YOUR GOAL -
Change "GUI agent" to "UI agent" in the records from the first line through the line containing "This screenshot has height=366, width=600.", and give those lines again with nothing else altered.

MATERIAL -
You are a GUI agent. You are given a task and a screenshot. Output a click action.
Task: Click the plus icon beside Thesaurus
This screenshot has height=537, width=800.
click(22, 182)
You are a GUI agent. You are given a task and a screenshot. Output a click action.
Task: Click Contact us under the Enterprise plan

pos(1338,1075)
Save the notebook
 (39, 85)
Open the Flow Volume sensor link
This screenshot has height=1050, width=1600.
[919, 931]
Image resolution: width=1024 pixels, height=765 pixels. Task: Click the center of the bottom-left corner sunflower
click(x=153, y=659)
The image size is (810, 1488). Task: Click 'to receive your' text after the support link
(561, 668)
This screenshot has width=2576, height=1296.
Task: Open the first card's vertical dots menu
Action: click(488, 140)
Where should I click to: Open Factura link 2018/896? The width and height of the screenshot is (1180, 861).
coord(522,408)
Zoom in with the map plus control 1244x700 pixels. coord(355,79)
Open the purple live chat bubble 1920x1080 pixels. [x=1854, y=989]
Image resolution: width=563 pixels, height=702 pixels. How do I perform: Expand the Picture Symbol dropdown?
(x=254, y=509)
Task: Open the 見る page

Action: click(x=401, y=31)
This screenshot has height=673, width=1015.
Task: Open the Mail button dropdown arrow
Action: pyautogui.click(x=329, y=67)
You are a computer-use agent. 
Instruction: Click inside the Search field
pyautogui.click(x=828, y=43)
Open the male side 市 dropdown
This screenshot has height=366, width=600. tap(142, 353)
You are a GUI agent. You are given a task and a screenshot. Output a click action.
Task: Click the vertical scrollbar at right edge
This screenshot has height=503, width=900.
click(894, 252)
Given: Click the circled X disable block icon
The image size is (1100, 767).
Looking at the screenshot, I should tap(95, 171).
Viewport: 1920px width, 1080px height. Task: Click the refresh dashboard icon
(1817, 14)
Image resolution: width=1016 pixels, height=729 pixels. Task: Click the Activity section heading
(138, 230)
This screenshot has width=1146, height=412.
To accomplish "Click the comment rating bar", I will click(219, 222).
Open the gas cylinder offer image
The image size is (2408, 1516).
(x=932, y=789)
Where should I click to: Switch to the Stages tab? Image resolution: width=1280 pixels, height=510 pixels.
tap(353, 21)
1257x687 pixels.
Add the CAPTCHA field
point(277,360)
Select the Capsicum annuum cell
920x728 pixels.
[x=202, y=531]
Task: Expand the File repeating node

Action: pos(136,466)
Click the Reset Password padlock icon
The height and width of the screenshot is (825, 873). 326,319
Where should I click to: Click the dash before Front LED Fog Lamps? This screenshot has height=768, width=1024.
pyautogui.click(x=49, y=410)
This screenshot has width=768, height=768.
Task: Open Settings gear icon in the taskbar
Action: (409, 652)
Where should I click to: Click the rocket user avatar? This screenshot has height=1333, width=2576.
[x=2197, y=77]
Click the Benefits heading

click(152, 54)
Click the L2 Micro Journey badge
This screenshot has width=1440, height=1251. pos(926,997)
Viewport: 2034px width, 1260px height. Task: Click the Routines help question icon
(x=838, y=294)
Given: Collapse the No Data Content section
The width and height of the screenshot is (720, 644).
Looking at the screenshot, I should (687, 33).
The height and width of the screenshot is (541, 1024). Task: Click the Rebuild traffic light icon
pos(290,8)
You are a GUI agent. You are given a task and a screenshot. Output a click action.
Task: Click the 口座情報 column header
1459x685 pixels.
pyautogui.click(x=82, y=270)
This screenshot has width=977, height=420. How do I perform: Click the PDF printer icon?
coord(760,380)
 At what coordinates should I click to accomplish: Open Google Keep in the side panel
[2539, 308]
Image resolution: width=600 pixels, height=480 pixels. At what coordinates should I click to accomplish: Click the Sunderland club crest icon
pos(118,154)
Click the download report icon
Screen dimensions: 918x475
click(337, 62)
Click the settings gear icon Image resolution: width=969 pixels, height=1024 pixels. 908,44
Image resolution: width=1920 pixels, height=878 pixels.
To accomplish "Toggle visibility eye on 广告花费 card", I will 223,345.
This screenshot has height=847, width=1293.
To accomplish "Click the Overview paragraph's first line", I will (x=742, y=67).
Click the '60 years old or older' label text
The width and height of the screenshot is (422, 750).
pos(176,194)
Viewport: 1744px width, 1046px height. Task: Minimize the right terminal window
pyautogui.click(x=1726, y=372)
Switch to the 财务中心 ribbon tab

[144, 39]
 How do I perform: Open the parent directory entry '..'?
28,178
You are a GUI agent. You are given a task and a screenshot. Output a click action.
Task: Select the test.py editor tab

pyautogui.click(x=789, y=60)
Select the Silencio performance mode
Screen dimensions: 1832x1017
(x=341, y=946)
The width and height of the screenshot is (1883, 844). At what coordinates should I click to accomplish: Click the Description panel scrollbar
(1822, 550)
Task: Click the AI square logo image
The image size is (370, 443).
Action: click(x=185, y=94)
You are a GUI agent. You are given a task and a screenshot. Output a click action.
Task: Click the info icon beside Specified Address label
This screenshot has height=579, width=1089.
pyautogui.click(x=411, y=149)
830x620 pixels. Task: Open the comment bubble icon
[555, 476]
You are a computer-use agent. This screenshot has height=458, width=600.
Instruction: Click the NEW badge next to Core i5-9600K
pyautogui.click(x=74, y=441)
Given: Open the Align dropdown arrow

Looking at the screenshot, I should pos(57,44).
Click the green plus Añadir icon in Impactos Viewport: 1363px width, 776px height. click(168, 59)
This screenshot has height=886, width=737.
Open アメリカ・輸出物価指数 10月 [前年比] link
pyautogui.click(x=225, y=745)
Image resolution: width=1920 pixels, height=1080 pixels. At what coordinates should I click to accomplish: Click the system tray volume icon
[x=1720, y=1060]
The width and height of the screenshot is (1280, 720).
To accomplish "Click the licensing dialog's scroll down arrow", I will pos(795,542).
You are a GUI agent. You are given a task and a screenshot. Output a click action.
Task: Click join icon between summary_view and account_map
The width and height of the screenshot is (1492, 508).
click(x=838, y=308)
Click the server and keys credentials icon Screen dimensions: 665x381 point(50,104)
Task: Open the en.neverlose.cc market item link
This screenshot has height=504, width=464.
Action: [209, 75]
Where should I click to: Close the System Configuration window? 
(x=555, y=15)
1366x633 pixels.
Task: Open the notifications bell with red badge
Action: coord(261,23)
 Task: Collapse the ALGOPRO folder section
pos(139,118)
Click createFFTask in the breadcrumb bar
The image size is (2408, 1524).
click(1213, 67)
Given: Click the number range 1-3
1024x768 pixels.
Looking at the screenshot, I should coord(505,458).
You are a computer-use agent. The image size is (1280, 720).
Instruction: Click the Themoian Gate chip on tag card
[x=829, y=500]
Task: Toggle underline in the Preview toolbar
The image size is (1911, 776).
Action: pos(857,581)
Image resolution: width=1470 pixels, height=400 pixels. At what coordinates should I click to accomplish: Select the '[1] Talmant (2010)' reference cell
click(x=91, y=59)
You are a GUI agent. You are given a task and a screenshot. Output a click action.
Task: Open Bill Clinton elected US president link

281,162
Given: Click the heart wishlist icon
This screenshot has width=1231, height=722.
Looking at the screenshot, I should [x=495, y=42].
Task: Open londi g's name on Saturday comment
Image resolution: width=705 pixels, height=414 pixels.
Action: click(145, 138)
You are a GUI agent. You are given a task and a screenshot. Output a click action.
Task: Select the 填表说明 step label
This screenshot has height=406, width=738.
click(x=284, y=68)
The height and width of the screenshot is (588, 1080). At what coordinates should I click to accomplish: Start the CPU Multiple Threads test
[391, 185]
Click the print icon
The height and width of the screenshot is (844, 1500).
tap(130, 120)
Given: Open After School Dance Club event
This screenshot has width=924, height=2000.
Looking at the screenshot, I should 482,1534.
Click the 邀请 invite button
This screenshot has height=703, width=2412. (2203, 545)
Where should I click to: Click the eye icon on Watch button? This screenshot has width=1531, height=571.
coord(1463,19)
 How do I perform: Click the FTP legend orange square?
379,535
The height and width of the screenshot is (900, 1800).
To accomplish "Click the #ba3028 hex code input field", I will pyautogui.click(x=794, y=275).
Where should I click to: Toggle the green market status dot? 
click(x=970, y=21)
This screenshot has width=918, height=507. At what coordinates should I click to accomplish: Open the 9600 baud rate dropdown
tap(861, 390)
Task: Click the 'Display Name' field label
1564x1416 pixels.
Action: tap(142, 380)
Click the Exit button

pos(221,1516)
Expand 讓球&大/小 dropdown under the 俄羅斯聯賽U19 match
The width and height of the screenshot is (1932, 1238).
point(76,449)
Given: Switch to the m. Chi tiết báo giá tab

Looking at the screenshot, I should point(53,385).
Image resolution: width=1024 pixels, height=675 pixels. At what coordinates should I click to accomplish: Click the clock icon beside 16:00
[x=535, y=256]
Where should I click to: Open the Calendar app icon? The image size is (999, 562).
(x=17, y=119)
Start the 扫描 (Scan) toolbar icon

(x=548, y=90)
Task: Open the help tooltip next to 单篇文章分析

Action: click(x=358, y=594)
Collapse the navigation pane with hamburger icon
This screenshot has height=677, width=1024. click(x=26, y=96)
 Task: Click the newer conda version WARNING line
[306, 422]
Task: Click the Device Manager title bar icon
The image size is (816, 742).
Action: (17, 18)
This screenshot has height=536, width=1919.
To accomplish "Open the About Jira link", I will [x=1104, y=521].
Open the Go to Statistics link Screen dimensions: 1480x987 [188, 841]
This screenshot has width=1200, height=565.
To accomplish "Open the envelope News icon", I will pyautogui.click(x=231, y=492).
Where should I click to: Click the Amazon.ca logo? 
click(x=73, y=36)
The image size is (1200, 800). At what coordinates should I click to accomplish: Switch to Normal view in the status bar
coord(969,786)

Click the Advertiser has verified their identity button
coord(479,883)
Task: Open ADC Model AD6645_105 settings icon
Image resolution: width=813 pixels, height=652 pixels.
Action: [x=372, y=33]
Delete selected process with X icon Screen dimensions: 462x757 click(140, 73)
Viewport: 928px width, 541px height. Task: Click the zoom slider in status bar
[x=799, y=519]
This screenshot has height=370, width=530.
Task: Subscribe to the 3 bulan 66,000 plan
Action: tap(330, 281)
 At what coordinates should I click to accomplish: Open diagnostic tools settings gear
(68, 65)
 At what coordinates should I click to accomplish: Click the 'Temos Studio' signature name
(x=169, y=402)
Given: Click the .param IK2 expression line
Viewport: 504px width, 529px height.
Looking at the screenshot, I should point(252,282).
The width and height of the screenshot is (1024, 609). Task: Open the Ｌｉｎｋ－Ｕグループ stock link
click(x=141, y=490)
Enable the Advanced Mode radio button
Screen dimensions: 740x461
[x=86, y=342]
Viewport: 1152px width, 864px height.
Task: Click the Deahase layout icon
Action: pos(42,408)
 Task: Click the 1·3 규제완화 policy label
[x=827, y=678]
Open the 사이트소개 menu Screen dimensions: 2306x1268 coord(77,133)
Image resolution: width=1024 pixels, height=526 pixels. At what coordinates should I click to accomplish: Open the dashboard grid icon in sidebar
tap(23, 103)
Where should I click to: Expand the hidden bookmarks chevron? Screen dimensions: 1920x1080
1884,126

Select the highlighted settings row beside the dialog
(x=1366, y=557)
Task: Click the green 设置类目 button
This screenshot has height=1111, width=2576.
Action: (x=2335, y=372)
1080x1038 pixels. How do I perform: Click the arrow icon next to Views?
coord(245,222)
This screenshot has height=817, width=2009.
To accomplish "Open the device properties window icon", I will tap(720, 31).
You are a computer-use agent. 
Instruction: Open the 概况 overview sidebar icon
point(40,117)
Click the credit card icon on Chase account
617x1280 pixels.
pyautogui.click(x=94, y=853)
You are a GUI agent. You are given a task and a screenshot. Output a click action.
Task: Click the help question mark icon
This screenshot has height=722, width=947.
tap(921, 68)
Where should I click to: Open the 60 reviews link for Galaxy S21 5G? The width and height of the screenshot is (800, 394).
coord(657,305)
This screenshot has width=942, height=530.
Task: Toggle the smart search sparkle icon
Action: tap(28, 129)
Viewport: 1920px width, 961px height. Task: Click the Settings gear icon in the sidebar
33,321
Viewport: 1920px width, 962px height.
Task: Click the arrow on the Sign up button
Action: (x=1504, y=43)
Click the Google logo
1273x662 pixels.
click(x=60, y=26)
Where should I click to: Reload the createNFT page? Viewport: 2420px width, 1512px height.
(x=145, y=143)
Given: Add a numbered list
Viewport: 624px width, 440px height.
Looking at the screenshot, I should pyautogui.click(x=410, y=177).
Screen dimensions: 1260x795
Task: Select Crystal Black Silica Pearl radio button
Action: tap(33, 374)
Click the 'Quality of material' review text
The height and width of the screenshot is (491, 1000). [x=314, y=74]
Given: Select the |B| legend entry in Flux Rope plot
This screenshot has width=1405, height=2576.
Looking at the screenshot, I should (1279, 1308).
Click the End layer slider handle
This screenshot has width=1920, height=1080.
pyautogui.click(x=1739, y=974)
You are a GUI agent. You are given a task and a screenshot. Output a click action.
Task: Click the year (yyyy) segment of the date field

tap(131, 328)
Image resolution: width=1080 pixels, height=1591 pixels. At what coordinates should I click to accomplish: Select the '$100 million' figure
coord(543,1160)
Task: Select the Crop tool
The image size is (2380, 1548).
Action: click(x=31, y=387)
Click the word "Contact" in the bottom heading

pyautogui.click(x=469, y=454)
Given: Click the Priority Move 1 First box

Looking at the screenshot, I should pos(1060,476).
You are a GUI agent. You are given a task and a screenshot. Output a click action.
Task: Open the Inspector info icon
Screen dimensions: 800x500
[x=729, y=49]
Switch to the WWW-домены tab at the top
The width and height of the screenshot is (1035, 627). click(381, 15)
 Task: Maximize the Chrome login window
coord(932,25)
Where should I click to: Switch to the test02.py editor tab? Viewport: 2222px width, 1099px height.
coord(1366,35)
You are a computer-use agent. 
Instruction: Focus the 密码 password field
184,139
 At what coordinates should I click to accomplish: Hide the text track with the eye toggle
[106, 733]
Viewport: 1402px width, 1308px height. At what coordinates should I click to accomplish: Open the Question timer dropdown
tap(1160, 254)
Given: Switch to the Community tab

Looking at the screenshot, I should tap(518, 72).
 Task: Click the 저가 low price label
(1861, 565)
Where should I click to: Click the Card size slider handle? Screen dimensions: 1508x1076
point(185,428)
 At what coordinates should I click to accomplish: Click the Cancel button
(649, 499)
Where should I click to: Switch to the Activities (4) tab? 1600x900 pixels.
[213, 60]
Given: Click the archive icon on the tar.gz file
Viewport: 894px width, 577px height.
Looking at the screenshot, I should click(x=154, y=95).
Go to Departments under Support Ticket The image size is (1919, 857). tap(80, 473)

REPLY TO THE EXERCISE -
You are a UI agent. You are given a task and a screenshot. Output a click action.
Task: Click the plus icon beside Thesaurus
This screenshot has height=537, width=800.
click(22, 182)
You are a UI agent. You are given a task and a screenshot. Output a click action.
Task: Click Contact us under the Enterprise plan

pos(1338,1075)
Save the notebook
 (39, 85)
Open the Flow Volume sensor link
This screenshot has height=1050, width=1600.
[919, 931]
Image resolution: width=1024 pixels, height=765 pixels. Task: Click the center of the bottom-left corner sunflower
click(x=153, y=659)
The image size is (810, 1488). Task: Click 'to receive your' text after the support link
(561, 668)
This screenshot has width=2576, height=1296.
Task: Open the first card's vertical dots menu
Action: click(488, 140)
Where should I click to: Open Factura link 2018/896? The width and height of the screenshot is (1180, 861).
coord(522,408)
Zoom in with the map plus control 1244x700 pixels. coord(355,79)
Open the purple live chat bubble 1920x1080 pixels. [x=1854, y=989]
Image resolution: width=563 pixels, height=702 pixels. How do I perform: Expand the Picture Symbol dropdown?
(x=254, y=509)
Task: Open the 見る page

Action: click(x=401, y=31)
This screenshot has height=673, width=1015.
Task: Open the Mail button dropdown arrow
Action: pyautogui.click(x=329, y=67)
You are a computer-use agent. 
Instruction: Click inside the Search field
pyautogui.click(x=828, y=43)
Open the male side 市 dropdown
This screenshot has height=366, width=600. tap(142, 353)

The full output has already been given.